--- PROVIDED RECORDS ---
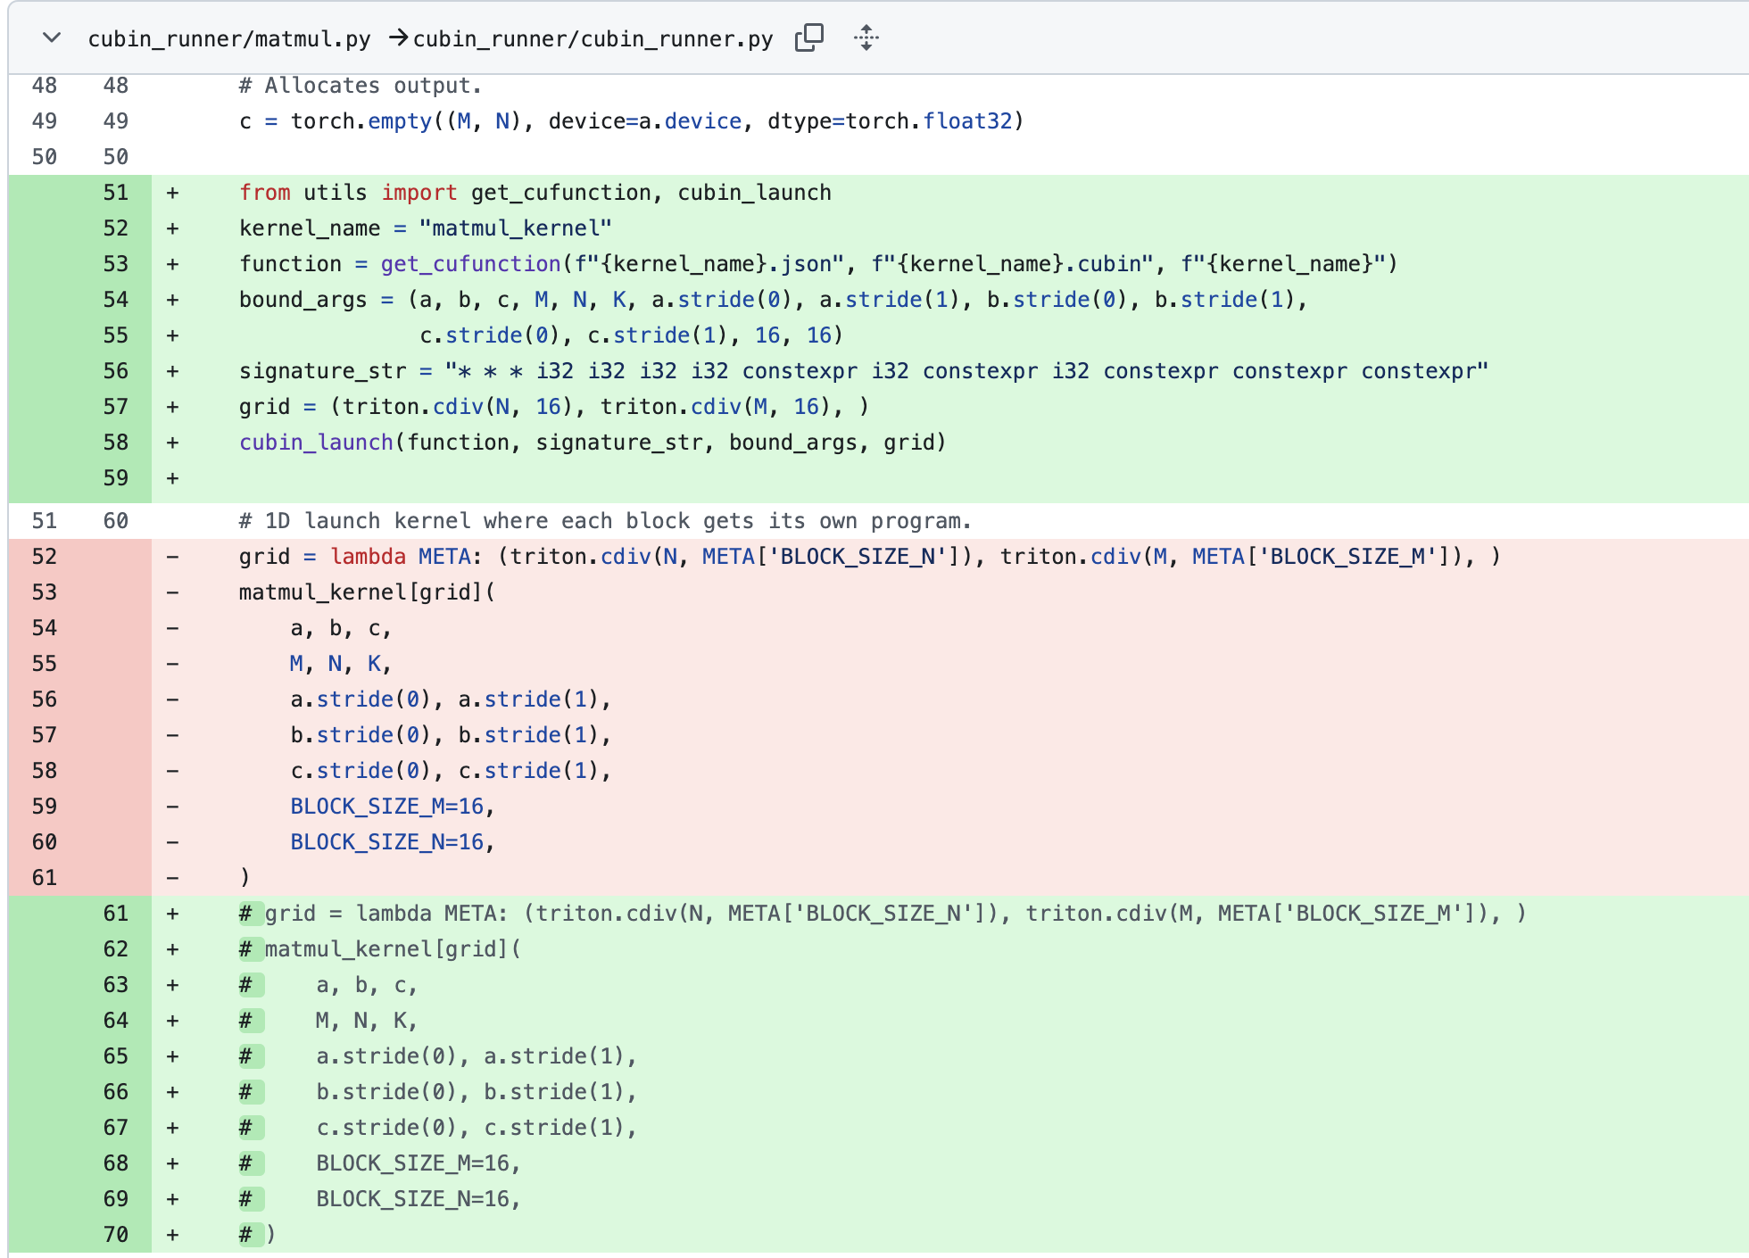Expand all hidden lines in diff
This screenshot has height=1258, width=1749.
click(x=866, y=37)
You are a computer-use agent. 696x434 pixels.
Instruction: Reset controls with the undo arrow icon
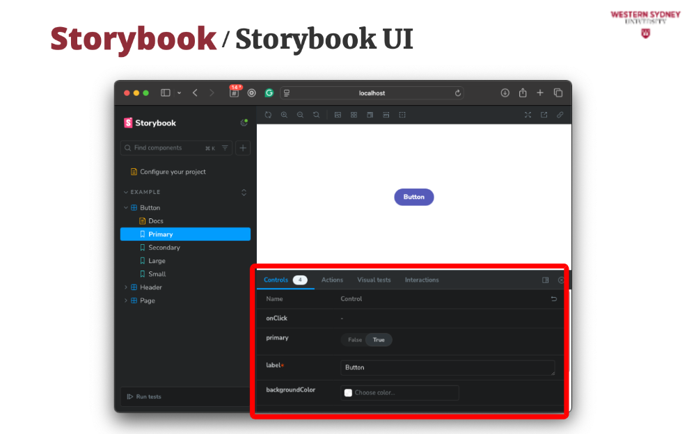(x=554, y=299)
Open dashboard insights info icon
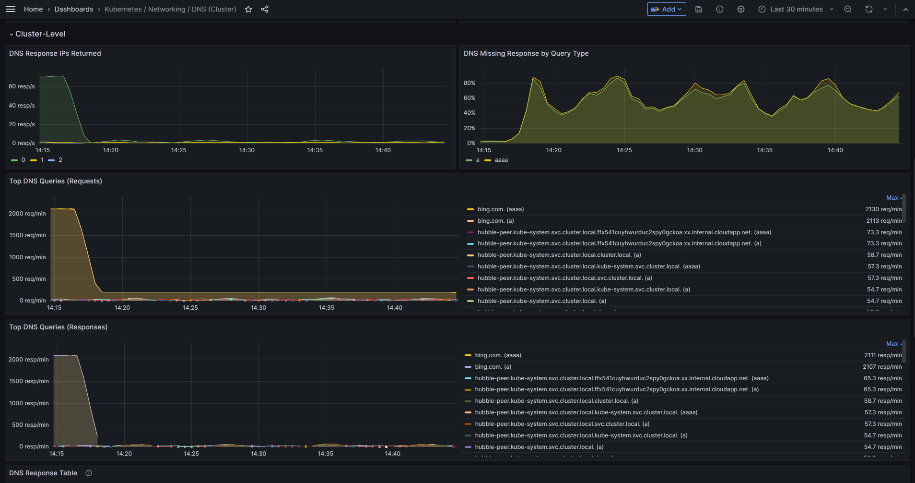Screen dimensions: 915x483 [x=720, y=9]
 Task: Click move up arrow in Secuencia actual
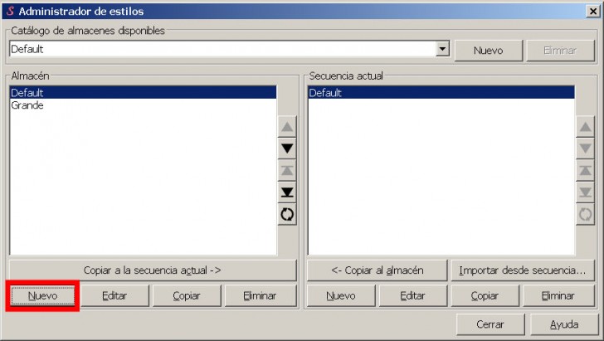pos(586,127)

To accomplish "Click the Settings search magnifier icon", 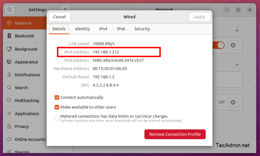I will tap(10, 9).
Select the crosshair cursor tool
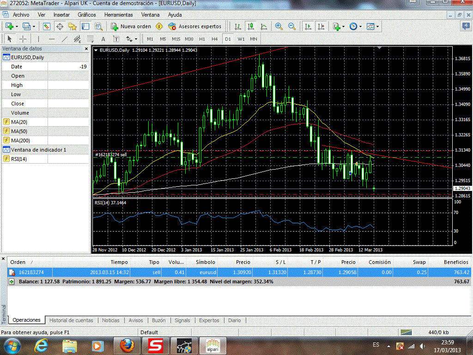This screenshot has height=355, width=473. 22,39
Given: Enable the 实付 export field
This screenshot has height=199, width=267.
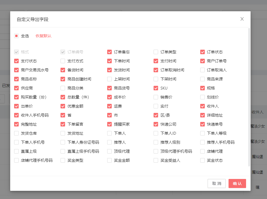Looking at the screenshot, I should click(156, 106).
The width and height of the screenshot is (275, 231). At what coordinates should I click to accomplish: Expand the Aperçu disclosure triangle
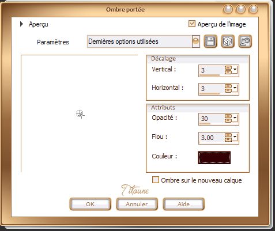pos(21,24)
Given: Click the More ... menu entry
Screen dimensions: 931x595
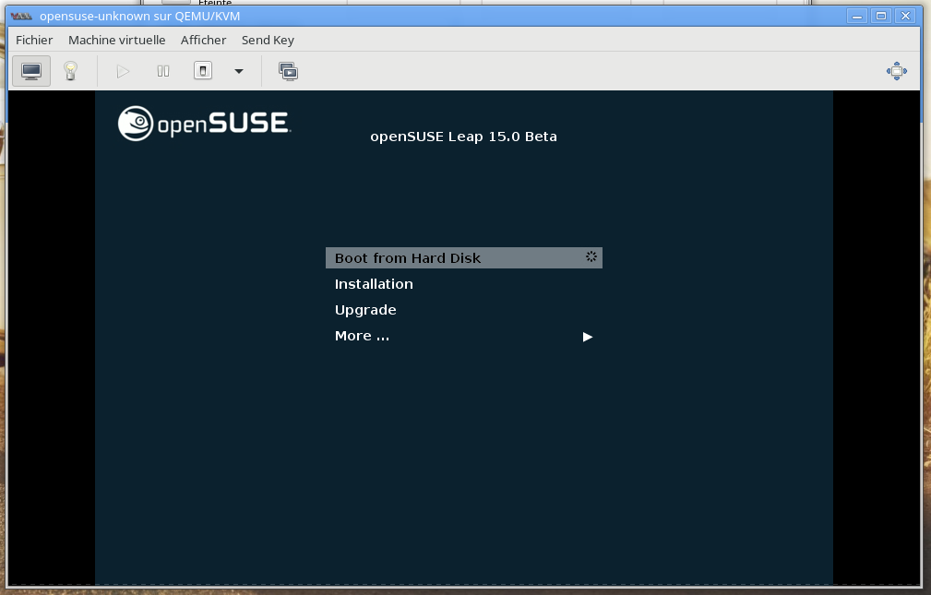Looking at the screenshot, I should point(362,336).
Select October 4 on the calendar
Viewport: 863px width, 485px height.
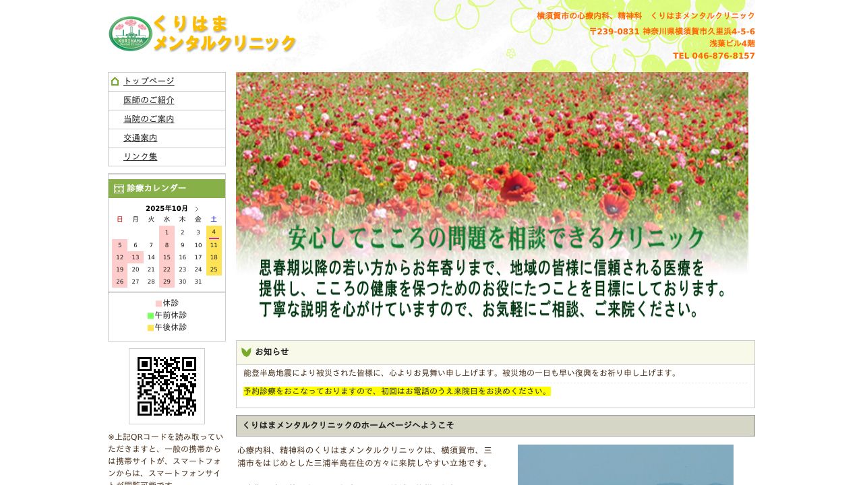(x=214, y=232)
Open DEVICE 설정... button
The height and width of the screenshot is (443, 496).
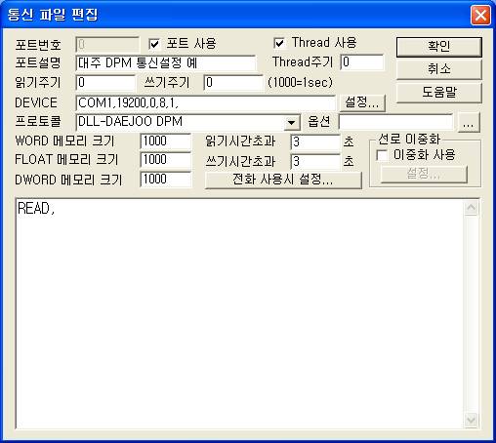[362, 103]
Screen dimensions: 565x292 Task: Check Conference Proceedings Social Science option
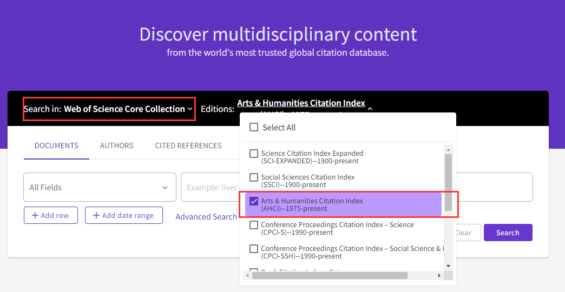tap(253, 249)
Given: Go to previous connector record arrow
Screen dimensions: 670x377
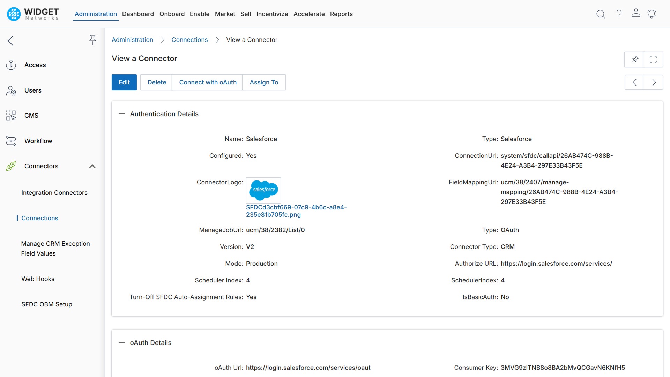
---
▸ WRITTEN PROBLEM
Starting at the line that has "Given: Click the More ... menu entry" and continuing through the end of the data, write those lines out again with "calendar" swapped for "date picker" and nothing else altered. Leave the pictures out of your answer.

▸ COMPLETE ANSWER
Given: Click the More ... menu entry
Screen dimensions: 931x595
Looking at the screenshot, I should point(362,336).
Select October 4 on the date picker
Viewport: 863px width, 485px height.
(x=214, y=232)
Open DEVICE 설정... button
The height and width of the screenshot is (443, 496).
[362, 103]
Screen dimensions: 565x292 Task: Check Conference Proceedings Social Science option
tap(253, 249)
Given: Go to previous connector record arrow
Screen dimensions: 670x377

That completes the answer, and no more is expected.